A common diabetes drug can be used as an option for treating certain people with chronic kidney disease (CKD) in adults, claims a study published in the journal Lancet.
California: Dapagliflozin belongs to a group of medicines called 'sodium glucose cotransporter-2 (SGLT2) inhibitors'.
An SGLT2 inhibitor works by blocking the SGLT2 protein in the kidneys. Blocking this protein alleviates kidney damage by reducing pressure and inflammation in the kidneys. It also helps to stop protein from leaking into the urine, and reduces blood pressure and body weight.
A clinical trial of 4,304 participants with CKD revealed that dapagliflozin reduces the rate of kidney function decline in patients with chronic kidney disease (CKD).
The participants were divided into two groups: With dapagliflozin 10 mg or placebo once daily, added to standard care.
Although participants without diabetes also experienced a slower rate of kidney function decline with dapagliflozin, the effect of dapagliflozin was greater in those with diabetes.
Slow Progressive Kidney Function Loss
"The key conclusion is that dapagliflozin is an effective treatment to slow progressive kidney function loss in patients with CKD with and without type 2 diabetes," said lead author Hiddo Lambers Heerspink, from the University Medical Center Groningen.

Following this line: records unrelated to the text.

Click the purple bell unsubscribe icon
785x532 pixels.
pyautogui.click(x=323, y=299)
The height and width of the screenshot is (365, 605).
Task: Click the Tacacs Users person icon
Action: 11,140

"Therefore, in addition to reducing the risk of heart failure or mortality, dapagliflozin also slows the progression of kidney function decline," Heerspink added.
The findings will also be presented at ASN Kidney Week 2021 November 4-November 7.
CKD is a long-term condition in which the kidneys do not work as they should. It is common, especially in older people. In the early stages, there are usually few symptoms and people can have the condition without knowing it.
CKD is often caused by other conditions that affect the kidneys. These include diabetes, high blood pressure, high cholesterol and kidney infections. Making healthy lifestyle choices and controlling underlying conditions are important. CKD can get worse over time, but treatments can stop or delay this, and many people live for a long time with their condition well controlled.